Valerio Valeri (Somma Lombardo, 4 agosto 1944 – Santa Monica, 25 aprile 1998) è stato un filosofo e antropologo italiano.
Laureatosi[1][2] in filosofia nel 1967 all'Università di Pisa, quale allievo pure della Scuola normale superiore, discutendo una tesi sul pensiero di Claude Lévi-Strauss,[3] con relatore Francesco Barone, si rivolse agli studi di antropologia, conseguendo due dottorati di ricerca, uno a Pisa (Diploma di Perfezionamento) nel 1970, l'altro a Parigi, nel 1976, presso l'École Pratique des Hautes Études, con Lévi-Strauss, Louis Dumont e Marshall Sahlins.[4]
Successivamente, a partire dal 1976, ebbe vari incarichi di insegnamento presso l'Università di Chicago, dove rimase fino alla prematura scomparsa (per un male incurabile). Al contempo, compì ricerca sul campo soprattutto presso gli Huaulu del Seram centrale in Indonesia orientale, ma anche in Micronesia, Malaysia e Hawaii.
Le sue ricerche riguardarono molti argomenti, fra cui, i sistemi politici, la parentela e il matrimonio, la ritualità, il sacrificio, così come l'antropologia sociale ed economica, nonché la storia comparata degli usi e costumi dei popoli, che condusse lungo la linea di pensiero del suo maestro Lévi-Strauss. Gli è stato assegnato, nel 1982, per i suoi studi e le sue ricerche di antropologia culturale, il premio ”Guggenheim Fellowship“ per le scienze sociali.[5]
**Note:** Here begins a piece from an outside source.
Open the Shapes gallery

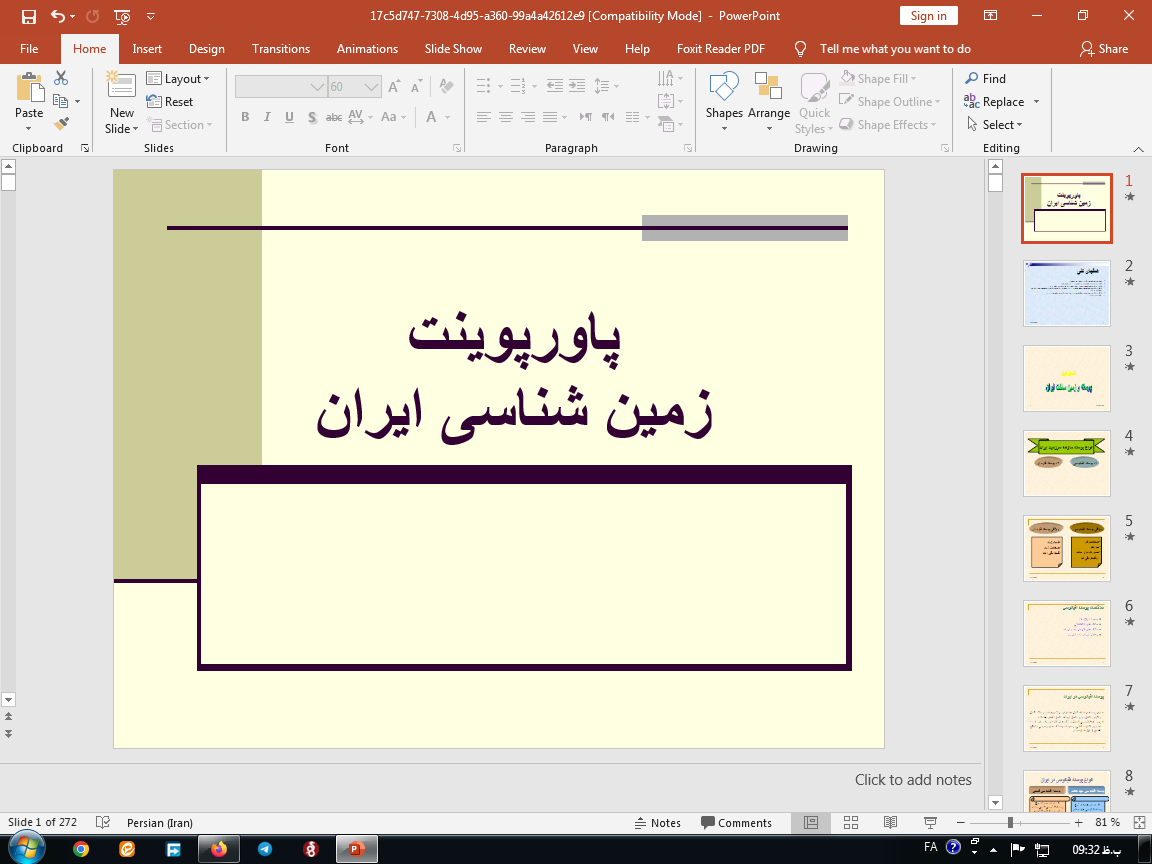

Fra i molti suoi lavori, ricordiamo due importanti volumi, Kingship and Sacrifice. Ritual and Society in Ancient Hawaii (1985), scritto con Marshall Sahlins, e Hunting, Identity and Morality among the Huaulu of the Moluccas (1999). Curò pure diverse voci antropologiche per l'Enciclopedia Einaudi.
Tra le sue molte opere pubblicate postume, il volume Uno spazio tra sé e sé. L'antropologia come ricerca del soggetto (1999), a cura di Martha Feldman e Janet Hoskins, tradotto in italiano da Bianca Lazzaro, che può considerarsi una sua autobiografia intellettuale.